* [Exercise instructions] Decide whether each statement below agrees with the lens review, answering yes or no and quoting the review's deciding words. 1. This lens is sharper wide-open than the older Carl Zeiss Jena Tessar 50mm f/2.8. 2. Subjects are best placed toward the edges of the frame. 3. Colors look muted in good light.

Start of Text provided

The whole point of using a Tessar is to capitalize on that legendary ability to render sharp centers even at wider apertures and this lens will certainly give you just that. Compared to the older Carl Zeiss Jena Tessar 50mm f/2.8 this is sharper wide-open while the older one isn’t. That difference may be due to the better coatings used on this one or perhaps the optics were tweaked slightly since the glass recipe may have been changed prior to the introduction of this version.

This is a sharp lens specially when shooting under 20m. The center is the best so you should position your subjects closer to the center.

Rendering looks great, it’s able to give you both sharp-and-soft details in a single photo. It’s not going to be as “perfect” as what many modern lenses give but it sure renders photos that look charming. It’s about how a lens is able to balance residual aberration and sharpness in order to present a pleasing photo.

Focus-transition looks natural but a bit on the “bold” side which is typical of this lens design. Colors look saturated in good-light and the overall feel of your photos look nice when it comes to colors and tones. If only the blurs look smoother this could even challenge many lenses that were made just a few years ago.

End of Text provided
Start of Recorded data

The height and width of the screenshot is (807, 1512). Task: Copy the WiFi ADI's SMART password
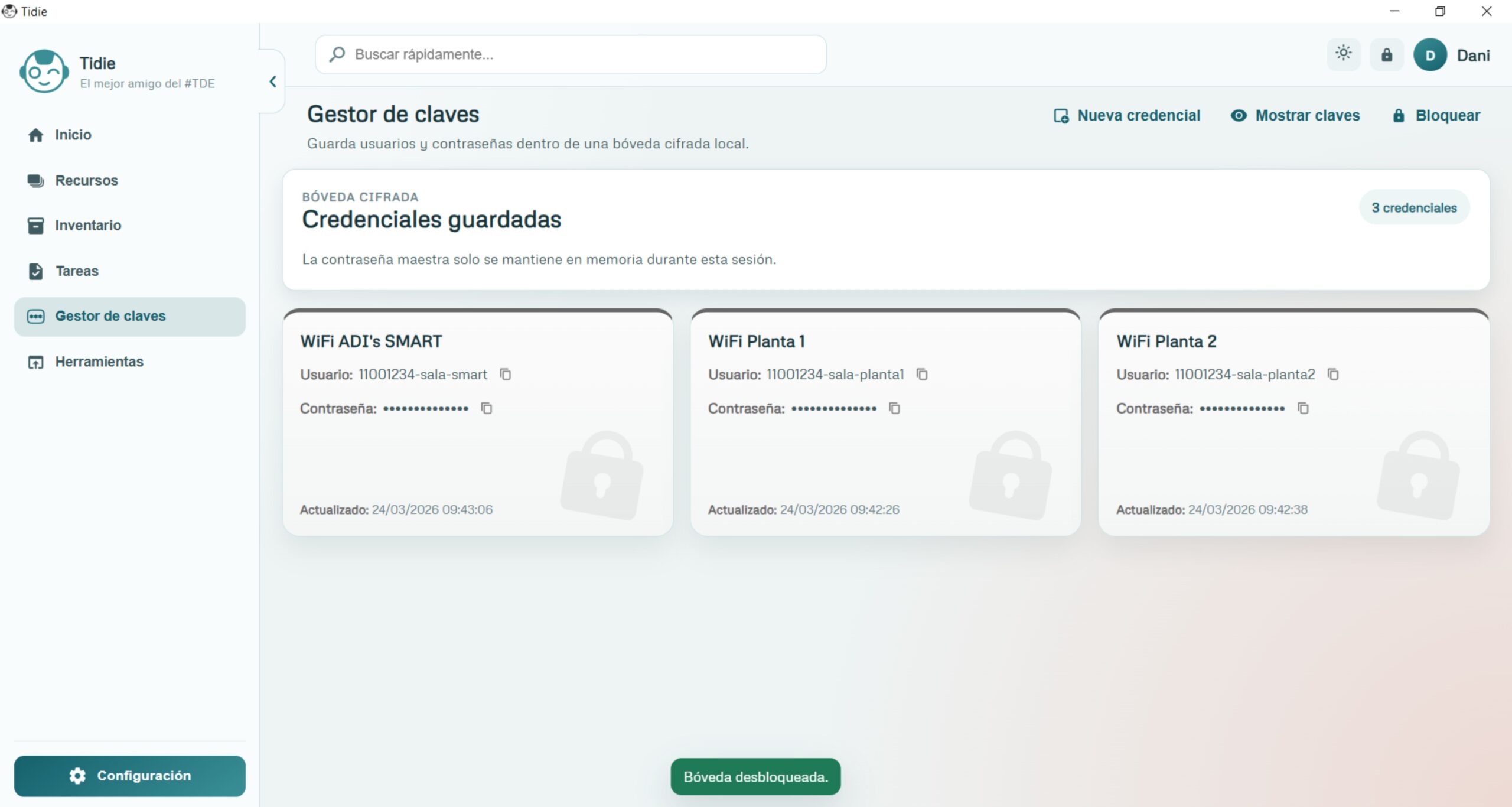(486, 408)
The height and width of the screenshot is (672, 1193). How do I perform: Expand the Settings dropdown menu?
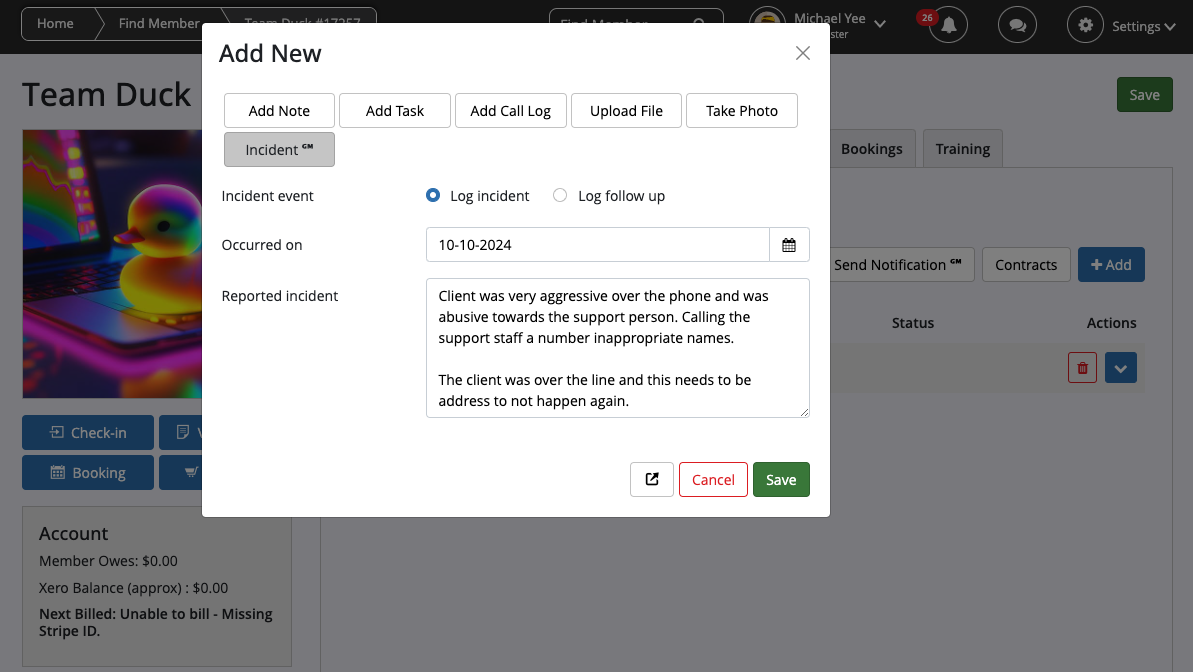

End of Recorded data

* [Solved exercise]
1. Yes: "Compared to the older Carl Zeiss Jena Tessar 50mm f/2.8 this is sharper wide-open while the older one isn’t."
2. No: "The center is the best so you should position your subjects closer to the center."
3. No: "Colors look saturated in good-light"